Why Canva built its own design-native foundation model instead of renting frontier APIs

The headline economic claim of AI 2.0 is not a feature but a model: Lucid Origin, Canva's image-generation model, is pitched as 5x faster and 30x cheaper than comparable frontier alternatives, and its image-to-video (I2V) model as 7x faster and 17x cheaper. Those numbers explain a strategic choice. Canva has over 100 researchers inside its CORE (Canva Original Research and Exploration) group, and since acquiring Leonardo.Ai in 2024 it has been quietly building a design-layer foundation model rather than wiring Stable Diffusion or a frontier API underneath its canvas. At the volume Canva generates - 27 billion Canva AI uses to date, tripling in the past year - a 30x cost gap is not a margin story, it is the difference between offering AI for free under existing plans and gating it behind per-seat pricing.
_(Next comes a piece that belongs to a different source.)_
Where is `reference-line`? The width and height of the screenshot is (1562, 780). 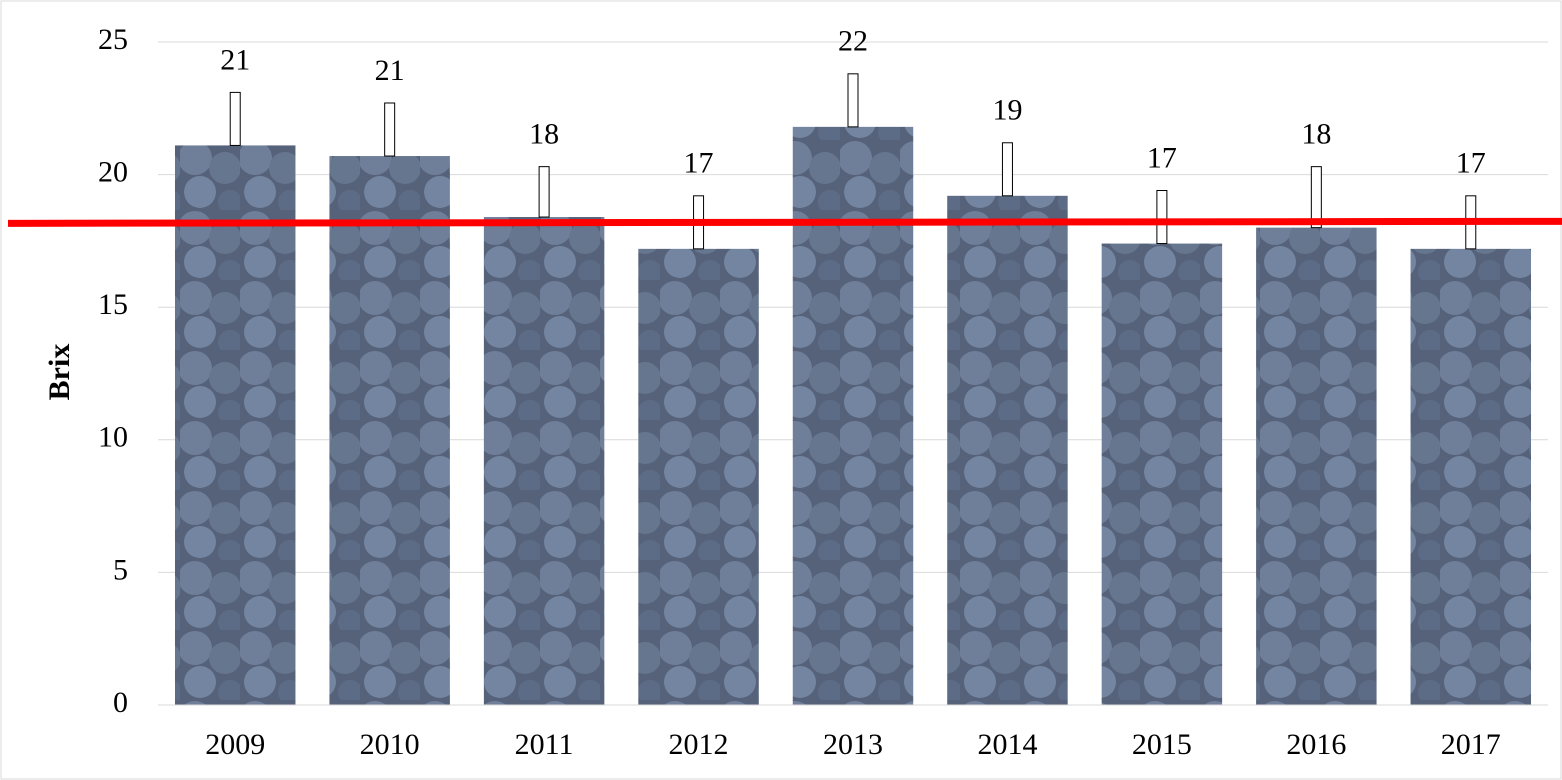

That also reframes Object-Based Intelligence. Flat diffusion outputs are commercially cheap but editorially expensive, because every iteration is a full regeneration. A model trained to emit layered, editable objects lets Canva keep a user inside one design session across dozens of tweaks without a corresponding inference bill. Combined with Magic Layers - the Canva Design Model feature used more than nine million times in the month before launch - the pattern is clear: Canva is betting that vertically specialized, cheaper-to-serve models beat rented frontier horsepower for the narrow task of editable design generation, and it is using that cost structure as the price wedge that keeps AI free at scale.